Die EM als Wegweiser für die Zukunft

Para Schwimmen-Europameisterschaften: Torben Schmidtke trotzt einem verkorksten Jahr mit mehreren Hiobsbotschaften und kämpft sich mit Spaß zurück, doch die Perspektive ist ungewiss. Frechen, 8. August 2018. Torben Schmidtke weiß, wie schön sich sportlicher Erfolg anfühlt: Silber und Bronze bei den Paralympischen Spielen, Weltrekorde und zahlreiche Medaillen bei Welt- und Europameisterschaften hat er in seiner Sammlung. Doch ganz nach oben aufs Treppchen schaffte es der 29-jährige Para Schwimmer bei internationalen Titelkämpfen noch nicht. Und die Vorzeichen dafür haben sich deutlich verschlechtert. Hinter Torben Schmidtke liegt ein verkorkstes Jahr mit zahlreichen Rückschlägen. Die Europameisterschaften im Para Schwimmen in Dublin (13. bis 19. August) werden für ihn zum Wegweiser für die Zukunft.

Im Trainingslager auf Lanzarote versucht Torben Schmidtke so gut es geht Schadensbegrenzung zu betreiben. Die Kunst ist es, sich in acht Wochen in bestmögliche körperliche Verfassung und in EM-Form zu bringen. „Mit intensivem Training werde ich jetzt das Beste aus dieser Situation machen“, sagt der Athlet des SC Potsdam, der sich in über zehn Jahren Leistungssport ein gutes Grundlagenniveau antrainiert hat. Die angesprochene Situation hatte ihren Ursprung schon im Sommer 2017. Windpocken im Trainingslager verhinderten einen Start bei der letztjährigen WM in Mexiko.

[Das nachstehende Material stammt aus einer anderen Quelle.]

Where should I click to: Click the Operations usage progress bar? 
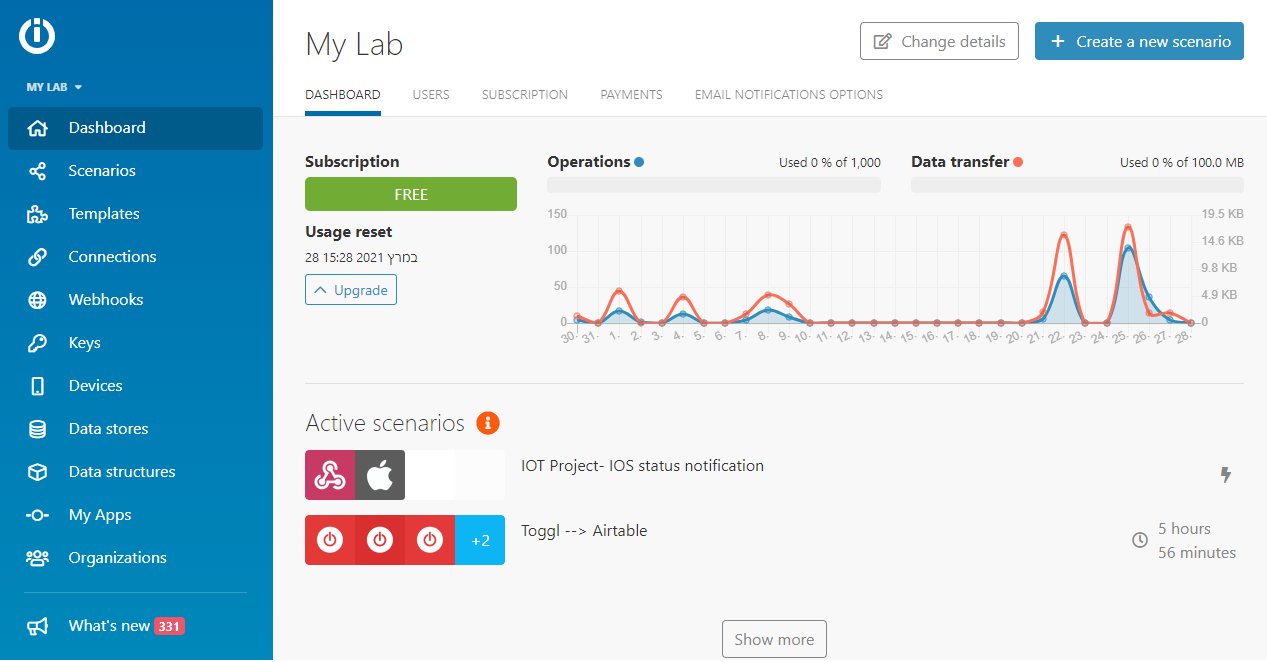click(x=714, y=185)
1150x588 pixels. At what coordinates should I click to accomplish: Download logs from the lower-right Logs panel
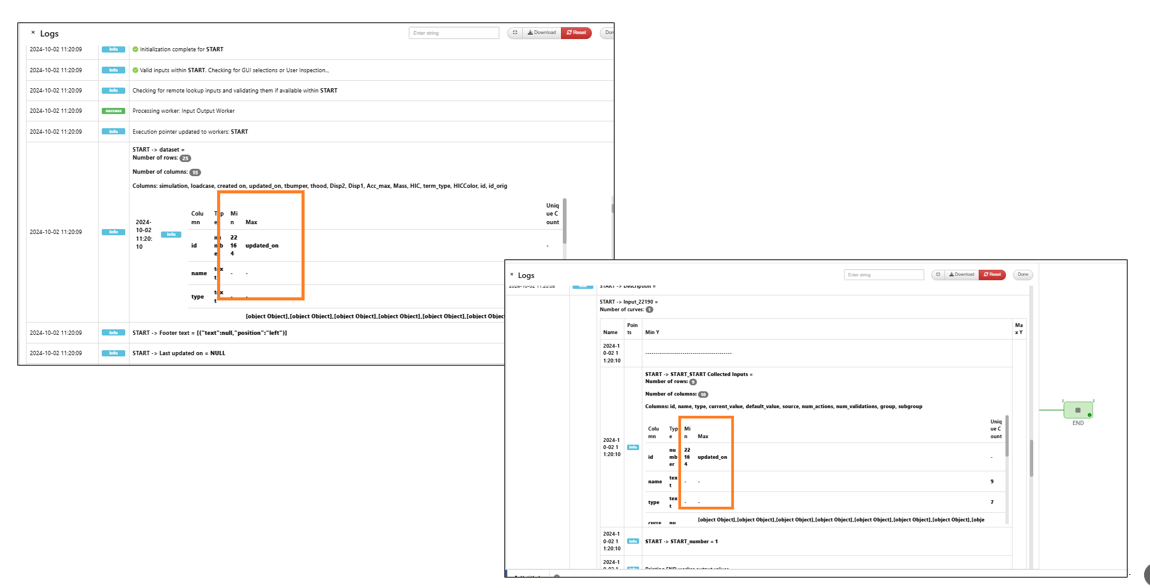tap(961, 275)
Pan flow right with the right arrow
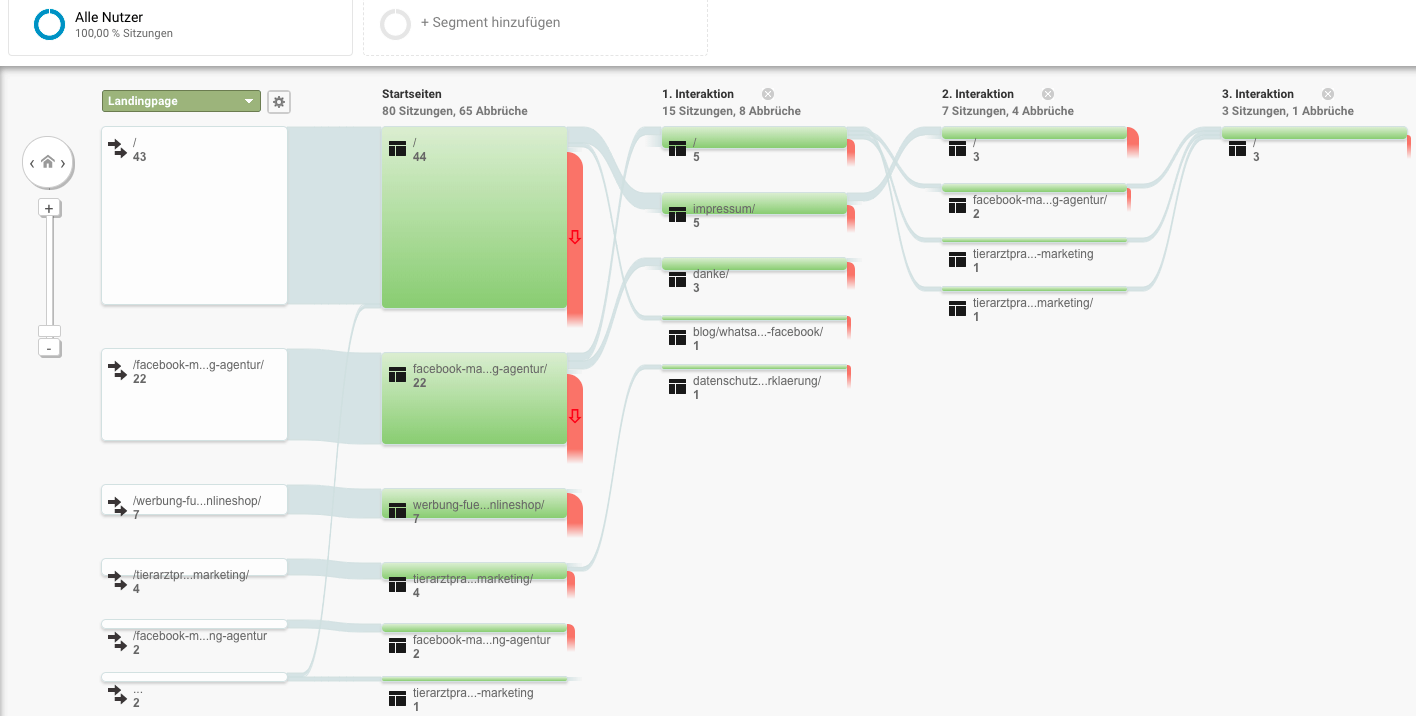Image resolution: width=1416 pixels, height=716 pixels. 64,163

Diese musste zwar aufgrund des schlimmen Erdbebens in den Dezember verschoben werden, doch auch zu diesem Zeitpunkt war an eine Teilnahme nicht zu denken. „Ich habe hart trainiert, aber es ging gar nichts. Ich konnte einfach nicht schnell schwimmen und habe mich richtig schlecht gefühlt“, berichtet Schmidtke rückblickend.

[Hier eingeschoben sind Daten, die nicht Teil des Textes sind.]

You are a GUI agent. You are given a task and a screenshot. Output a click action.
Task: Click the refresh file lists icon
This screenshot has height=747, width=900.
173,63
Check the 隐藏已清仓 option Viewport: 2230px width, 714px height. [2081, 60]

Harte Rückschläge: Windpocken und eine neue Startklasse

Bei der mühsamen Ursachenforschung landeten die Ärzte wieder beim Ursprung: den Windpocken. Schmidtke erwischte ein aggressives Virus, das den Körper nachhaltig schwächte. Acht Wochen Zwangspause wurden verordnet – mitten in der EM-Vorbereitung. Statt des wichtigen Grundlagentrainings musste sich der 29-Jährige schonen. Und hatte noch einen weiteren herben Rückschlag zu verkraften. Im Zuge der Überprüfung der Klassifizierung, der sich alle Schwimmerinnen und Schwimmer auf Anordnung von World Para Swimming unterziehen mussten, folgte der Schock. Startete Schmidtke zuvor über seine Paradestrecke 100 Meter Brust in der Starklasse SB6, muss er künftig in der SB7 gegen noch schnellere, weil weniger beeinträchtigte Konkurrenten antreten – so das Resultat der Klassifizierung im Februar in Kopenhagen.

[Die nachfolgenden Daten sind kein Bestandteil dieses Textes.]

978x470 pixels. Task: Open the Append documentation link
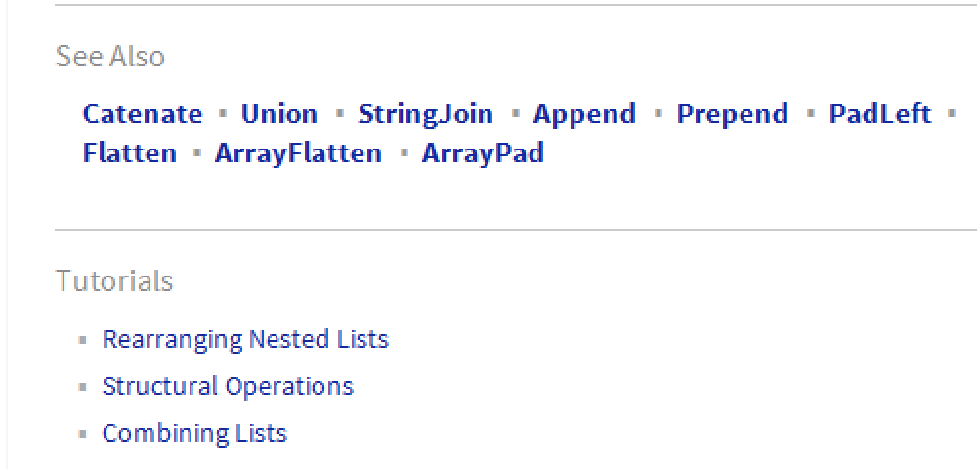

Akzeptiert hat er das Ergebnis noch immer nicht, zu subjektiv könne bei den Messungen vorgegangen werden. Doch nach weiteren Überprüfungen in Kopenhagen und im Juni in Berlin bleibt ihm wohl nichts anderes übrig, als sich damit abzufinden. „Das war sehr schwer zu verdauen. Man fühlt sich sehr niedergeschlagen, wenn man plötzlich raus ist. Ich weiß, dass ich weltweit gesehen in dieser Startklasse eigentlich keine Chance habe. Die Weltspitze ist mir einige Sekunden voraus, selbst wenn ich wieder im Bereich meiner Bestzeit schwimmen sollte – das ist schon eine harte Erkenntnis“, konstatiert Schmidtke, dessen Beine und der linke Arm nicht vollständig ausgebildet sind (Dysmelie). Bundestrainerin Ute Schinkitz ergänzt: „Die Enttäuschung war auch deshalb so groß, weil ihm jahrelanges Tüfteln mit Blick auf einen möglichst effektiven Beinschlag mit seinen Dysmelien beim Wassertest im Rahmen der Klassifizierung nun zum Nachteil ausgelegt wurde.“

Lange hängen lassen hat sich der 29-jährige Schweriner dennoch nicht. Geholfen haben ihm dabei vor allem seine Familie, Freunde und das Trainerteam. Schmidtke rappelte sich wieder auf und arbeitet ehrgeizig – auch wenn acht Wochen Vorbereitungszeit für einen Schwimmer ziemlich wenig sind. „Das Training macht mir trotz allem weiter Spaß, den sollte man sich auch nicht nehmen lassen. Ich betreibe seit 14 Jahren Leistungssport und habe schon tolle Erfolge gefeiert, Schwimmen ist meine Leidenschaft“, sagt Schmidtke, der Mitglied im Top Team des Deutschen Behindertensportverbandes ist.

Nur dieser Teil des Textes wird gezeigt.